9:30 p.m. Though it would have been tempting to get a private sleeper car, it wasn’t in the budget for this particular trip, and I got as comfortable as I could in my coach seat as the overhead lights turned off right near Walthourville, Georgia.

April 25

7:30 a.m. After hearing an announcement that the complimentary breakfast was available in the café, I ventured a few cars over to find a spread of fruit, coffee cake, cereal, milk, orange juice and coffee. I found a seat at a table with James Jones, who had plenty of fishing stories to share and had ridden the auto train an estimated 30 times, and Tom, who was heading north for a metric century bike ride with some friends.

8:56 a.m. Once passengers were awake, an Amtrak staff member would periodically talk on the PA system to note points of interest or pertinent updates.

11:15 a.m. After the train decoupled and placed the passenger cars in their correct spots at the station, I breathed my first breath of fresh air and stretched my legs outside after more than 18 hours of being cooped up on the train. While taking the Amtrak is much preferable to flying for that many hours in a row, I did feel a little stir-crazy by the end.

12:30 p.m. I had read online that most vehicles would be unloaded from the Auto Train within about an hour, which I had serious hopes of after the train was delayed in its arrival.

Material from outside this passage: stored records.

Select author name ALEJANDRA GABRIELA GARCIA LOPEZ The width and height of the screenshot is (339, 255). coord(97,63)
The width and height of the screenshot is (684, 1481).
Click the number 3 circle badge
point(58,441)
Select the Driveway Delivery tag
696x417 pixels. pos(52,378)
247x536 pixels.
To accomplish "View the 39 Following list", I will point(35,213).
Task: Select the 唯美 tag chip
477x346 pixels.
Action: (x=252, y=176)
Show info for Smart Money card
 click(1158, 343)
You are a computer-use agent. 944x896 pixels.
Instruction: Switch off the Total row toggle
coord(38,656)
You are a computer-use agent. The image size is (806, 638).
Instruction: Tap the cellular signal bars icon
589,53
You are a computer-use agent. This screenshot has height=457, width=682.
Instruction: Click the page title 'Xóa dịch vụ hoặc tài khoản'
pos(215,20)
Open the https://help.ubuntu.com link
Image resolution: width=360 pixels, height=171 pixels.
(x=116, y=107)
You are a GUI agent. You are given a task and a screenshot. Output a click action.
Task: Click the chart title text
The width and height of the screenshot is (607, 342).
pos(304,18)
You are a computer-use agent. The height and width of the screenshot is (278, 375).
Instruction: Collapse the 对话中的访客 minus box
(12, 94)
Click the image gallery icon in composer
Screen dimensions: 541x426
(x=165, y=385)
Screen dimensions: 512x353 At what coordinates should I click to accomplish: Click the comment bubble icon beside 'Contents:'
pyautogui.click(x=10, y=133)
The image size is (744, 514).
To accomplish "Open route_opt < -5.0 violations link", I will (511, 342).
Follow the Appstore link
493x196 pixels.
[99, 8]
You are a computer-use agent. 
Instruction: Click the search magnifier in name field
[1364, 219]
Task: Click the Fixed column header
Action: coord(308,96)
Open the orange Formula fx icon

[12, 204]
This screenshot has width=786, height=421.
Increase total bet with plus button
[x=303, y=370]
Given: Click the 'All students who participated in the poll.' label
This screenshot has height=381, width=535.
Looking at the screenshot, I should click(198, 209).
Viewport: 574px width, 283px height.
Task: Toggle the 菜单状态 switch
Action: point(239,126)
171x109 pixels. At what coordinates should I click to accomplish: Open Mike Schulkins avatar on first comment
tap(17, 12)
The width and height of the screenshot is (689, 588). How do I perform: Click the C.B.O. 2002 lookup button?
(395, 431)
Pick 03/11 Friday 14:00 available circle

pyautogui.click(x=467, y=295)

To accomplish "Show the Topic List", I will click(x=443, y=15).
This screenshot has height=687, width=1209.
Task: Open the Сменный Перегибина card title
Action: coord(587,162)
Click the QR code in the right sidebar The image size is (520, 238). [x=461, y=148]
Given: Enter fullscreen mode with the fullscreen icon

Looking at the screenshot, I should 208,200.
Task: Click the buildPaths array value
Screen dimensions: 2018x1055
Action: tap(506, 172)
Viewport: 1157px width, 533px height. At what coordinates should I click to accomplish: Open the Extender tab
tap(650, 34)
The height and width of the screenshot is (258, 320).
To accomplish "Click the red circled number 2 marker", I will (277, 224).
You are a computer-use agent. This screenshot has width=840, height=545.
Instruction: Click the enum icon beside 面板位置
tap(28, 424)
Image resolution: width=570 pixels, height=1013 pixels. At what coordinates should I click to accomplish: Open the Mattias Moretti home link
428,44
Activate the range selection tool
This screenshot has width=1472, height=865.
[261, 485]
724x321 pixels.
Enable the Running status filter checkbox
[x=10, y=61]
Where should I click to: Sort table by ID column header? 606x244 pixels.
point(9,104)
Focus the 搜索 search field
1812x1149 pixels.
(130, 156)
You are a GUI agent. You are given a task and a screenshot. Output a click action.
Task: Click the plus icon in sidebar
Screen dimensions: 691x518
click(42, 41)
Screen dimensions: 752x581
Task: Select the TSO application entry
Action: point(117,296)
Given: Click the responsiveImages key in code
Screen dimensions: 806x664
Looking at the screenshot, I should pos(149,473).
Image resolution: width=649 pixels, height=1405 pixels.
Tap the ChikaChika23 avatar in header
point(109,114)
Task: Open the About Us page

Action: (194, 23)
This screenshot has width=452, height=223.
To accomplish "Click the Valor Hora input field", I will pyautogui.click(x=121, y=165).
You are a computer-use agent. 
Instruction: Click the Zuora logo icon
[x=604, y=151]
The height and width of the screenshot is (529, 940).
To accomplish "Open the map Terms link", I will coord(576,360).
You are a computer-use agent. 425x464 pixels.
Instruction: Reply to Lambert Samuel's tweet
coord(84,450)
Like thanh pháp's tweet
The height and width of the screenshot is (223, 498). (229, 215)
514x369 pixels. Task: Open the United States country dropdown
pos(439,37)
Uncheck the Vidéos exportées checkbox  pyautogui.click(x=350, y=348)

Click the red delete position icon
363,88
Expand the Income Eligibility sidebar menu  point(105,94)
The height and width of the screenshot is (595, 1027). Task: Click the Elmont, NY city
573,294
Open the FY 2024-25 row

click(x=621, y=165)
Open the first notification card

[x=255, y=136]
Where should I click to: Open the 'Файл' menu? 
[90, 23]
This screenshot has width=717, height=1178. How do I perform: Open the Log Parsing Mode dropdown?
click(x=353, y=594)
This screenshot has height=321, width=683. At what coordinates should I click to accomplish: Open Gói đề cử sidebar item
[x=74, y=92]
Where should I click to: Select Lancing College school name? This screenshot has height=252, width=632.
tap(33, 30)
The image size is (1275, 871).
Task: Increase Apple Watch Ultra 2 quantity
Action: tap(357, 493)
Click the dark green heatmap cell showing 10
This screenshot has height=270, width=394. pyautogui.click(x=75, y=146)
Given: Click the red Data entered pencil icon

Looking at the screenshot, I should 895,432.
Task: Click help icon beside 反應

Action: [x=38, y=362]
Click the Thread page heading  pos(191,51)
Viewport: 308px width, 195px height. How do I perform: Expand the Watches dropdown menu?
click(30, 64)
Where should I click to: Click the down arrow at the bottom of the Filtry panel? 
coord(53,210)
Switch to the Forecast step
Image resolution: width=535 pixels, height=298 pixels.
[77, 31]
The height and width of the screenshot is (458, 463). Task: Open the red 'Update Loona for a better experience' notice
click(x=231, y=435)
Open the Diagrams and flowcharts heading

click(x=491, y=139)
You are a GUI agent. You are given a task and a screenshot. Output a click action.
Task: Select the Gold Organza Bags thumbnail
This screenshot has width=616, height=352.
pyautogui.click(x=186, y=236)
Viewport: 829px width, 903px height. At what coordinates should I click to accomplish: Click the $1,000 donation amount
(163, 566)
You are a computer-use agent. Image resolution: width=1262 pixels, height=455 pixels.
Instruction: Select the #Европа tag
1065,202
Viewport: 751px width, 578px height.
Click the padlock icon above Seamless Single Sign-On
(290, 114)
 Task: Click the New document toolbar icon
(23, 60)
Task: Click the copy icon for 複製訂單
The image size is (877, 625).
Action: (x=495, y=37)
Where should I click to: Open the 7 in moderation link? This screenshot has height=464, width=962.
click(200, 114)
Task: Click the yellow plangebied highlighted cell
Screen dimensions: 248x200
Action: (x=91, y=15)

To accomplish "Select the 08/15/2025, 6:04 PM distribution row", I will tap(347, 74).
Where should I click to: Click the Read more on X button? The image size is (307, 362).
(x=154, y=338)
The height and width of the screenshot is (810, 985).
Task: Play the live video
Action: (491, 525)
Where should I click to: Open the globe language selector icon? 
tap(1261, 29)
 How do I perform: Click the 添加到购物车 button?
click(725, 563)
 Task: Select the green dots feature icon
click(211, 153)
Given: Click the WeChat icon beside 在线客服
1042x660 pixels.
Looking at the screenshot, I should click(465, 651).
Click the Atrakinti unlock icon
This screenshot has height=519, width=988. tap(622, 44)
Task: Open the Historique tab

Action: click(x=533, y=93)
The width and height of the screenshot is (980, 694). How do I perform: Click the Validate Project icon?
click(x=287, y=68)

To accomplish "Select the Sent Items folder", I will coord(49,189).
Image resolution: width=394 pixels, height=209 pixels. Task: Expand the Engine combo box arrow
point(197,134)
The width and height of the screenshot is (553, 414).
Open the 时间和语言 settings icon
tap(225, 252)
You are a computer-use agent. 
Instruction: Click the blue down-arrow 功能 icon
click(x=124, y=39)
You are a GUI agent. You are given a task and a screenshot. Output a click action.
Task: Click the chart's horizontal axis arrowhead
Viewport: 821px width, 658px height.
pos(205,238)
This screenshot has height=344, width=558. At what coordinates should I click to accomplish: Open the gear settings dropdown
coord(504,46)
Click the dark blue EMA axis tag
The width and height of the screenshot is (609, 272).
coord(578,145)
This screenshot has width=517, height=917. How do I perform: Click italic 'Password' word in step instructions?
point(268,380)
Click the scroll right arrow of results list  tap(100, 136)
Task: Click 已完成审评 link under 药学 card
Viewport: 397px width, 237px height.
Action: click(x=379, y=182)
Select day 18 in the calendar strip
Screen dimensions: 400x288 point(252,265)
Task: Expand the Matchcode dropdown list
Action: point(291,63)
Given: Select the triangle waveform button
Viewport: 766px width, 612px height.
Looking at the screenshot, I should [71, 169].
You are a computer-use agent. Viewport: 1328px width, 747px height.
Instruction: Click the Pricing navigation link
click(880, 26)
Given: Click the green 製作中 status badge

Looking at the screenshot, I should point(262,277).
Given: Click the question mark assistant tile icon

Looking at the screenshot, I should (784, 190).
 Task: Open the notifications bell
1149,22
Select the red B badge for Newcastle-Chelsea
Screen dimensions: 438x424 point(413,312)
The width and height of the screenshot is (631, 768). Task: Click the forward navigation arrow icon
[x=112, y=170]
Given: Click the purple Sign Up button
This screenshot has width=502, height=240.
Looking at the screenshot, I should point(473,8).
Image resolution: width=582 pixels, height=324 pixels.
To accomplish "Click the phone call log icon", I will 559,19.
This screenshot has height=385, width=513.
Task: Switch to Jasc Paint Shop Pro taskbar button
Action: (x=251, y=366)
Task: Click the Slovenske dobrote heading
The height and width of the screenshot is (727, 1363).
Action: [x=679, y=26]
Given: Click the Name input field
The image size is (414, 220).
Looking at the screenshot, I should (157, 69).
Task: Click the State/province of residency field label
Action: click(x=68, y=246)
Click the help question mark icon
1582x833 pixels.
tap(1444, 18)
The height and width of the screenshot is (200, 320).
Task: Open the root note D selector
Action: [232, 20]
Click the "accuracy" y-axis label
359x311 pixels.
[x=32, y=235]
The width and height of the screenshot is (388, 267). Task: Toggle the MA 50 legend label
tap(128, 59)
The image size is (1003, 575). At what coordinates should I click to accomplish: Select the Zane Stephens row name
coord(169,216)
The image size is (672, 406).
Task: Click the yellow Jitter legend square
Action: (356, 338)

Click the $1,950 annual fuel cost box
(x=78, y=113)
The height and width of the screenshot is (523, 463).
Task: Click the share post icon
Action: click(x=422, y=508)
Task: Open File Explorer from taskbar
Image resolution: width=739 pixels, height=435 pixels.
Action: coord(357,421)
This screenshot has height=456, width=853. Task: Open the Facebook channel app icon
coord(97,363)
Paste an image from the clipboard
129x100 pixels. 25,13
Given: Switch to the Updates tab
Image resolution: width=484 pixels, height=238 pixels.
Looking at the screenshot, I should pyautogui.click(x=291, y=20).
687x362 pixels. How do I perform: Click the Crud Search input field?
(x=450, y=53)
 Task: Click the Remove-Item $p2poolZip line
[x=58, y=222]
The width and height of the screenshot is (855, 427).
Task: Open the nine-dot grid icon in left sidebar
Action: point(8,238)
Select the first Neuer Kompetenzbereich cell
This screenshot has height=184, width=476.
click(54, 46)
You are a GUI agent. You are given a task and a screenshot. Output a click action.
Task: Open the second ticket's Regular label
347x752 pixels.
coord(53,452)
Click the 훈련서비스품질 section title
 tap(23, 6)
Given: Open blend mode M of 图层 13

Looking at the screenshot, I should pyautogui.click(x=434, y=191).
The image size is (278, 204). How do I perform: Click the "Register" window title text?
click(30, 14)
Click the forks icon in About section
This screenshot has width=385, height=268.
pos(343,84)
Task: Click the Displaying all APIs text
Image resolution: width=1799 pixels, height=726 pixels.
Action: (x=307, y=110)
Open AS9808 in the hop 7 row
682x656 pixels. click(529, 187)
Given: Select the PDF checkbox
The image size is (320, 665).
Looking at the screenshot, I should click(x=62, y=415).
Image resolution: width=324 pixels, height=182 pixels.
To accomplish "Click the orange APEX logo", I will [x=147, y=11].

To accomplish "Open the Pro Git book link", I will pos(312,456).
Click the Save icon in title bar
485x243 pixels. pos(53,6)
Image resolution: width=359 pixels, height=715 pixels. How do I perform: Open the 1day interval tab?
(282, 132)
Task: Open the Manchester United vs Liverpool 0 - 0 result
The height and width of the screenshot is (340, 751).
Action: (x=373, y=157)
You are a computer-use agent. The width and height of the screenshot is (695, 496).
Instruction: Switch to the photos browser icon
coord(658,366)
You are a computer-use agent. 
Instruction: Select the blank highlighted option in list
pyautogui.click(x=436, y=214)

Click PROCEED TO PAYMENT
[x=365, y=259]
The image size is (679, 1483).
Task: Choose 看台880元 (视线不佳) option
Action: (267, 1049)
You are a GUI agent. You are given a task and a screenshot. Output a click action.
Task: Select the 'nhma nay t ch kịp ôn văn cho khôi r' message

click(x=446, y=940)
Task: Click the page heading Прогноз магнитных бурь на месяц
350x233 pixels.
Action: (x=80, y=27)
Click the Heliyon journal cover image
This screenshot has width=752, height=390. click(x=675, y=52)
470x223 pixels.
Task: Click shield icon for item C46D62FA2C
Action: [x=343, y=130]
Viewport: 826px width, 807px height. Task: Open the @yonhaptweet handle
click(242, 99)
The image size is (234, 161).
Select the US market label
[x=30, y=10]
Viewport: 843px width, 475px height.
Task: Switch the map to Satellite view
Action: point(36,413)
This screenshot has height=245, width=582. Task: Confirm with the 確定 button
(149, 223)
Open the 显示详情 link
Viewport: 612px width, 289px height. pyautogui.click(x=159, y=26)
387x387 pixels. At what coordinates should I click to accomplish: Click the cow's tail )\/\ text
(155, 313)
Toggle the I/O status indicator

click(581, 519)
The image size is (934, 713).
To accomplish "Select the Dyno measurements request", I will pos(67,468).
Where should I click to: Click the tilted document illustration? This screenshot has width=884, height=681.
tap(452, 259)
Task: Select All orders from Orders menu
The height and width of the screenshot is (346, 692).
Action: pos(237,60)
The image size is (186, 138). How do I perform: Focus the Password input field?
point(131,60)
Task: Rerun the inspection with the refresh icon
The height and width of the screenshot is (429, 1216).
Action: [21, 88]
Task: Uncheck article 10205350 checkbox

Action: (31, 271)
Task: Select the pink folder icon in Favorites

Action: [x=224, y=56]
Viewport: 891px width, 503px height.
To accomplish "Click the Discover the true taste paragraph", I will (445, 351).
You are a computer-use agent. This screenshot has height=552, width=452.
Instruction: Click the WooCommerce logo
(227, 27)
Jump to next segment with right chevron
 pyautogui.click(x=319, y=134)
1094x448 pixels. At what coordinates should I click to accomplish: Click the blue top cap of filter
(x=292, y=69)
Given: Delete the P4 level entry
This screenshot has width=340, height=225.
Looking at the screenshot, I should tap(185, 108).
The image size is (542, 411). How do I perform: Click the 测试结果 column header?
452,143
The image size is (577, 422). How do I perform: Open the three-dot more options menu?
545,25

While it’s possible to pay an extra $95 for priority unloading, I rolled the dice and hoped my car would be among the first handful off the train.

Despite the wait, the Amtrak Auto Train proved a worthwhile experience that I would consider again. It saved wear and tear on my car, gas and hours of stress on the road, allowing me to nap or do work instead of fighting traffic. Even though cars reign supreme in Florida and most parts of the country, Amtrak aims to double its ridership by 2040, and I would certainly welcome more train trips in the future.

The service began in 1971 with the Auto-Train Corporation, which Amtrak acquired in 1983 and has been running ever since. With four coaches and nine sleeping cars, the Auto Train transported 27,237 riders in March, welcoming more than 200,000 guests aboard in an average fiscal year.